Recorded information:
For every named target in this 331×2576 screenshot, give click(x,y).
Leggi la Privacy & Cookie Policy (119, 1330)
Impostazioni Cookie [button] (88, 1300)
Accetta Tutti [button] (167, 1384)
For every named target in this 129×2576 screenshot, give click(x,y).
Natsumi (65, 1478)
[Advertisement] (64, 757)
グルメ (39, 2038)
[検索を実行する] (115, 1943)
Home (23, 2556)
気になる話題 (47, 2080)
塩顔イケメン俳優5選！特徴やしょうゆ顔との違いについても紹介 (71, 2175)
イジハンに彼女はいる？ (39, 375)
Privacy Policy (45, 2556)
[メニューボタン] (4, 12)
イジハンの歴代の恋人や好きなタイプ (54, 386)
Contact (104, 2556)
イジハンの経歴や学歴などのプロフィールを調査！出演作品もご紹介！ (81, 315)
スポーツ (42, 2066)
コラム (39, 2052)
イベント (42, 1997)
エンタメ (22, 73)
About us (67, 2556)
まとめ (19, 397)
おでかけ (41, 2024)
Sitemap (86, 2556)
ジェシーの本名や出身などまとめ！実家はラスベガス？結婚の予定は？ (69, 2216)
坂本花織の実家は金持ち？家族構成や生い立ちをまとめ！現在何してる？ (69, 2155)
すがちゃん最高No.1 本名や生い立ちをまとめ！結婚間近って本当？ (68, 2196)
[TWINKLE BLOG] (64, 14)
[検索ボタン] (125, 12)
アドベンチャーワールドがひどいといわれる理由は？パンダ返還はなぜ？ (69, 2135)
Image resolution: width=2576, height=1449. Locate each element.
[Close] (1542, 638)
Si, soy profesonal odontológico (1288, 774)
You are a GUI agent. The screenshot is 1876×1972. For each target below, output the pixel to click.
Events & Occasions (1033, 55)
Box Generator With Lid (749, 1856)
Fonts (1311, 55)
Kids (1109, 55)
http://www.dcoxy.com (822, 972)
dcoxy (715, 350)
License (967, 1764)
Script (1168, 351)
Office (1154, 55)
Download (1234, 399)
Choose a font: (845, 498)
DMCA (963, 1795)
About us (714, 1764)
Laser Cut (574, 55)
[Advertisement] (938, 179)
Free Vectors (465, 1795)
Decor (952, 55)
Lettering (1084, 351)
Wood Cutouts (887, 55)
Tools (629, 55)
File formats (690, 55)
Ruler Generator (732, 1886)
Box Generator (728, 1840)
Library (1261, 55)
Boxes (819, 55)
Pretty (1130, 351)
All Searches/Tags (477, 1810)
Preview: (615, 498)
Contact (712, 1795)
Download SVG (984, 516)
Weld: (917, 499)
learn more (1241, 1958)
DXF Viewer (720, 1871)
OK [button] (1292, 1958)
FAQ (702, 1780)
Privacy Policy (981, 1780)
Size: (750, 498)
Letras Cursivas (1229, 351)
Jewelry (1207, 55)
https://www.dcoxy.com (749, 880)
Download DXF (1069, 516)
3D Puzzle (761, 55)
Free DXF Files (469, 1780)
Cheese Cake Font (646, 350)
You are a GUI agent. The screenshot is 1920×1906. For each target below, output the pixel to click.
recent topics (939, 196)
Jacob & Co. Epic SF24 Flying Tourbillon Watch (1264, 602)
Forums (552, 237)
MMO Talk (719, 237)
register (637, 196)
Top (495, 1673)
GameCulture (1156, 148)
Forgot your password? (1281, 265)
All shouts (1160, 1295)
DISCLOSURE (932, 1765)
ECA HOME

Aim of the task: Reproduce the lines of the entries above from the one with "Choose a font: (845, 498)" to the one with "Library (1261, 55)", both included, exactly and without any other line.

Written solution:
Choose a font: (845, 498)
DMCA (963, 1795)
About us (714, 1764)
Laser Cut (574, 55)
[Advertisement] (938, 179)
Free Vectors (465, 1795)
Decor (952, 55)
Lettering (1084, 351)
Wood Cutouts (887, 55)
Tools (629, 55)
File formats (690, 55)
Ruler Generator (732, 1886)
Box Generator (728, 1840)
Library (1261, 55)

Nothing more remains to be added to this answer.